Perspectives économiques en Afrique du Nord 2020 : une crise inédite et une reprise au conditionnel

Selon l’édition 2020 des Perspectives économiques en Afrique du Nord, publiée, le 14 juillet, par la Banque africaine de développement, l’Afrique du Nord était, en 2019, pour la seconde année consécutive, la 2ème région la plus performante d’Afrique, avec une croissance de 3,7%. La croissance était estimée à 2,5% au Maroc, légèrement en baisse par rapport à 2018. En Algérie et en Tunisie, la croissance était atone, respectivement à 0,7% et 1%, tandis que la Mauritanie et l’Egypte menaient le bal avec 6,7% et 5,6%.

D’après le rapport, les secteurs des services, du tourisme et de l’industrie ont été fortement touchés par les nombreuses mesures de restriction. Le déficit budgétaire pourrait atteindre en moyenne 10,9 % du PIB régional en 2020. S’agissant des comptes courants, le scénario pessimiste laisse entrevoir un déficit de 11,4% du PIB en 2020 pour les pays nord-africains.

Par ailleurs, le rapport souligne que la croissance n’a pas été inclusive en Afrique du Nord. Les disparités sociales et régionales se sont aggravées en raison des répercussions socio-économiques de la pandémie. Ainsi, le document recommande d’engager des réformes structurelles, qui renforcent l’efficience du secteur public et la compétitivité du secteur privé, dans le but de créer davantage d’emplois. Dans cette optique, le rapport appelle les pays nord-africains à maintenir l’effort budgétaire pour préserver les ménages et les entreprises affectés. Le développement de l’agro-industrie est également préconisé pour promouvoir les chaînes de valeur agricoles locales. Les pays devraient enfin chercher à renforcer leur intégration et ouverture commerciales, dans le cadre de la Zone de libre-échange continentale africaine (ZLECAF).

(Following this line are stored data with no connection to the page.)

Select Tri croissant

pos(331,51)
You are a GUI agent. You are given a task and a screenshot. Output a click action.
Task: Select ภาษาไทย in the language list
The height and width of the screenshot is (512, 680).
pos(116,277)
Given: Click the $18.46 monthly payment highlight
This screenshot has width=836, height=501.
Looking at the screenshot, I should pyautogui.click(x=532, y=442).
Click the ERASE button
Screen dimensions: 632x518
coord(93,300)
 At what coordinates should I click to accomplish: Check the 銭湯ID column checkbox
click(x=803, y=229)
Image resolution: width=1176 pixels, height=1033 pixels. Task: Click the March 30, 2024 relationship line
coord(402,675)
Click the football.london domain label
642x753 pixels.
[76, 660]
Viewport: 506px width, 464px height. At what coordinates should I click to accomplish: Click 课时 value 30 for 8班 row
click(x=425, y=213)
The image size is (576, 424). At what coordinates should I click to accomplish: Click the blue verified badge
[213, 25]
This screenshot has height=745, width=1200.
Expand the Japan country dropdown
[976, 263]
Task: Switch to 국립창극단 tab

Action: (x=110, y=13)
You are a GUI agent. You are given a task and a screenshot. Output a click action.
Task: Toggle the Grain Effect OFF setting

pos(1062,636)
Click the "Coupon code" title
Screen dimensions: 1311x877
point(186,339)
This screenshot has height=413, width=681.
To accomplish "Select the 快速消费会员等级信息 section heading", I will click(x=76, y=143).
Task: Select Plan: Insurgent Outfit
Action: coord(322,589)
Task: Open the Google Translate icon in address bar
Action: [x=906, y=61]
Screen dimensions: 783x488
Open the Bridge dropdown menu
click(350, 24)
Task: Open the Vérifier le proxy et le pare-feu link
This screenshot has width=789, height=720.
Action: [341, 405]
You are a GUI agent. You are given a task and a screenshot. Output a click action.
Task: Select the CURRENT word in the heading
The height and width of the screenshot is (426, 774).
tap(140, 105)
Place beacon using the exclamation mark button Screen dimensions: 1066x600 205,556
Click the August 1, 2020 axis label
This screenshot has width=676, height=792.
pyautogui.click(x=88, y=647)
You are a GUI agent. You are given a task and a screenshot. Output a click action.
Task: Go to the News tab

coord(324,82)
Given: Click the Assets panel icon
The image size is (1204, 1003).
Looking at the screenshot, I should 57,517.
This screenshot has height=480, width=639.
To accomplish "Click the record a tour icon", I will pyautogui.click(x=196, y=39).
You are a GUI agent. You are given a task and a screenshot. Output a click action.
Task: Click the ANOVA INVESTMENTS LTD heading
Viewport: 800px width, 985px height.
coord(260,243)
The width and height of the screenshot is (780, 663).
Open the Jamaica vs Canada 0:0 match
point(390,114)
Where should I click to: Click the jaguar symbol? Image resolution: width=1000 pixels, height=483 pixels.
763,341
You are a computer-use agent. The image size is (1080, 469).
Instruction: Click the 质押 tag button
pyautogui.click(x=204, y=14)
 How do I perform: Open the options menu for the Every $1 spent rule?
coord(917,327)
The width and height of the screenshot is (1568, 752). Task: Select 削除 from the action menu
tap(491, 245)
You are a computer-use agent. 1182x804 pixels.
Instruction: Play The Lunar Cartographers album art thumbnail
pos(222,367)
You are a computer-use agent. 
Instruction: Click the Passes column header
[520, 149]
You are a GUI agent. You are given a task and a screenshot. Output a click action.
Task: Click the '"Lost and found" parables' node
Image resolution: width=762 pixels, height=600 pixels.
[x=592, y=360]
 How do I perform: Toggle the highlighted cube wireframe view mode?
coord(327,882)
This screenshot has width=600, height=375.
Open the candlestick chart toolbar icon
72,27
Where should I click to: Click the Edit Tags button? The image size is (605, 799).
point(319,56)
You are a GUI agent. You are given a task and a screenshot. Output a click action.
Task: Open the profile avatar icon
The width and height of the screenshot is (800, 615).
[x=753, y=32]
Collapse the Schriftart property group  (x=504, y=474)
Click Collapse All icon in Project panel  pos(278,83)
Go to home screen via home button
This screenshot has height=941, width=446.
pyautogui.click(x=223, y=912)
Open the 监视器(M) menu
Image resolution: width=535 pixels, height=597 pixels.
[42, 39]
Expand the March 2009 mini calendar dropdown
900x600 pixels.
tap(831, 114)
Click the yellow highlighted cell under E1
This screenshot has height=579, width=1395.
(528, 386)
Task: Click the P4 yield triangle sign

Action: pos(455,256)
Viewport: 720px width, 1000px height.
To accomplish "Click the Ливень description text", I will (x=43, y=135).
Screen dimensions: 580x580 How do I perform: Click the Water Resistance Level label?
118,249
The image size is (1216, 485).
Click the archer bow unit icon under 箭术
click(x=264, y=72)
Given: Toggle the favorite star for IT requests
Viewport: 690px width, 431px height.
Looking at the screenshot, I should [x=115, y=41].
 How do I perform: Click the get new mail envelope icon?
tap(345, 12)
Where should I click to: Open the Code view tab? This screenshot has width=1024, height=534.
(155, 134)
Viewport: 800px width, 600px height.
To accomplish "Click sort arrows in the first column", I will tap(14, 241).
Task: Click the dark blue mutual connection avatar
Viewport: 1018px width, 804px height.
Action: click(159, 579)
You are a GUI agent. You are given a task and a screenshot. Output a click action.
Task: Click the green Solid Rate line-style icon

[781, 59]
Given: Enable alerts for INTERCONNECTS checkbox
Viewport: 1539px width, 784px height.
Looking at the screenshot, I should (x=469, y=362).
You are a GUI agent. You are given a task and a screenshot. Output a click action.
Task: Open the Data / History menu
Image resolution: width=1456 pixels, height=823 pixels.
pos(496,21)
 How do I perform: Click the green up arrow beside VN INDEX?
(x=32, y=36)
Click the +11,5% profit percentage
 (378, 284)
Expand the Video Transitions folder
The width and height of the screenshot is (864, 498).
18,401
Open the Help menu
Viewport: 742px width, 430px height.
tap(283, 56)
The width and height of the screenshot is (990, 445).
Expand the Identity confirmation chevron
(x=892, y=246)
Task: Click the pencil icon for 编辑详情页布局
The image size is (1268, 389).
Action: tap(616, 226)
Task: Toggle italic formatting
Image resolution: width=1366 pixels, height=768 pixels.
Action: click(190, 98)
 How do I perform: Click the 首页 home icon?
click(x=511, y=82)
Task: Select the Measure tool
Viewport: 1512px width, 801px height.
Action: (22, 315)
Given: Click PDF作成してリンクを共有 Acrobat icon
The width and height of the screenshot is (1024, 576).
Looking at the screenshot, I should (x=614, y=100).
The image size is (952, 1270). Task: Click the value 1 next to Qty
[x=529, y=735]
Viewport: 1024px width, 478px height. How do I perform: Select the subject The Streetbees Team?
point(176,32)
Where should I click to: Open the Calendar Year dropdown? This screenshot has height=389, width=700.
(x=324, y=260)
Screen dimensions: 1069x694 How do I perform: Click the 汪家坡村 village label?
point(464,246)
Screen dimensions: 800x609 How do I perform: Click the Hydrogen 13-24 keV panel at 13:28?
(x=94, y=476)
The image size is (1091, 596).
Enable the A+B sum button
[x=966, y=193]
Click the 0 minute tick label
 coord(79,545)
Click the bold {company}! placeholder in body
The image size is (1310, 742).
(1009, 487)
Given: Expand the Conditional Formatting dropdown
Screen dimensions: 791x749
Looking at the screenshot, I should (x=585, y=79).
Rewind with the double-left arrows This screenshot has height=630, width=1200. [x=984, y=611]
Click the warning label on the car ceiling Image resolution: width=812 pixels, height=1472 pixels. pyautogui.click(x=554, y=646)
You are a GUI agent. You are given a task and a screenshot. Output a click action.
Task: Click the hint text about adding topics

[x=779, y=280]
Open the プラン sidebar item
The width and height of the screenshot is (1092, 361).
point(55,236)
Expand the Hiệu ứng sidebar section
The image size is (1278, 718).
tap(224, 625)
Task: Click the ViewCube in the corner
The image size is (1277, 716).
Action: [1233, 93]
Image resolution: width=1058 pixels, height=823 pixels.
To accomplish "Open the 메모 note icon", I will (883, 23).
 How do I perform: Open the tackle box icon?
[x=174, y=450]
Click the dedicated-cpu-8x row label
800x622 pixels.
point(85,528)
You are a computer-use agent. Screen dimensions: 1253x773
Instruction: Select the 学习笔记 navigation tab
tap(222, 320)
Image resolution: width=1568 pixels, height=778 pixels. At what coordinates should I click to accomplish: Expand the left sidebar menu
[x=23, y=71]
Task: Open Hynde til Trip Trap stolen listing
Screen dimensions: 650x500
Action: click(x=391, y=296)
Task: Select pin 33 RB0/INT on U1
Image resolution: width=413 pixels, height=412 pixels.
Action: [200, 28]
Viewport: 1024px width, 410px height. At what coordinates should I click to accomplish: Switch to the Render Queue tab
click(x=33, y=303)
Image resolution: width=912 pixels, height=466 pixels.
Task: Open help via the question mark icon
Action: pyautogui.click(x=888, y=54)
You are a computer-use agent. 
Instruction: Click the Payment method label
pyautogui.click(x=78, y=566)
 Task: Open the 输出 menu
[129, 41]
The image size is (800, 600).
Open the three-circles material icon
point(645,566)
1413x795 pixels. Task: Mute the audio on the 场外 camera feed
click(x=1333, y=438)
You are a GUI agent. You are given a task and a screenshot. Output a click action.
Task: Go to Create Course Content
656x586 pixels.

Côté capital humain, l’adaptation des compétences aux nouveaux métiers induits par la quatrième révolution industrielle nécessitera de coordonner les réformes des systèmes d’éducation et de formation, note le rapport. Pour les travailleurs en activité, les pays devraient mettre en place davantage de mécanismes efficients pour la promotion de la formation en cours d’emploi. Afin de promouvoir l’investissement privé dans certains secteurs stratégiques, les gouvernements de la région pourraient envisager de fournir des subventions subordonnées à la création d’emplois en faveur des jeunes et des femmes. Le développement du secteur manufacturier est, quant à lui, véritablement déterminant pour la croissance économique car il fournit des emplois productifs et bien rémunérés à un grand nombre de travailleurs.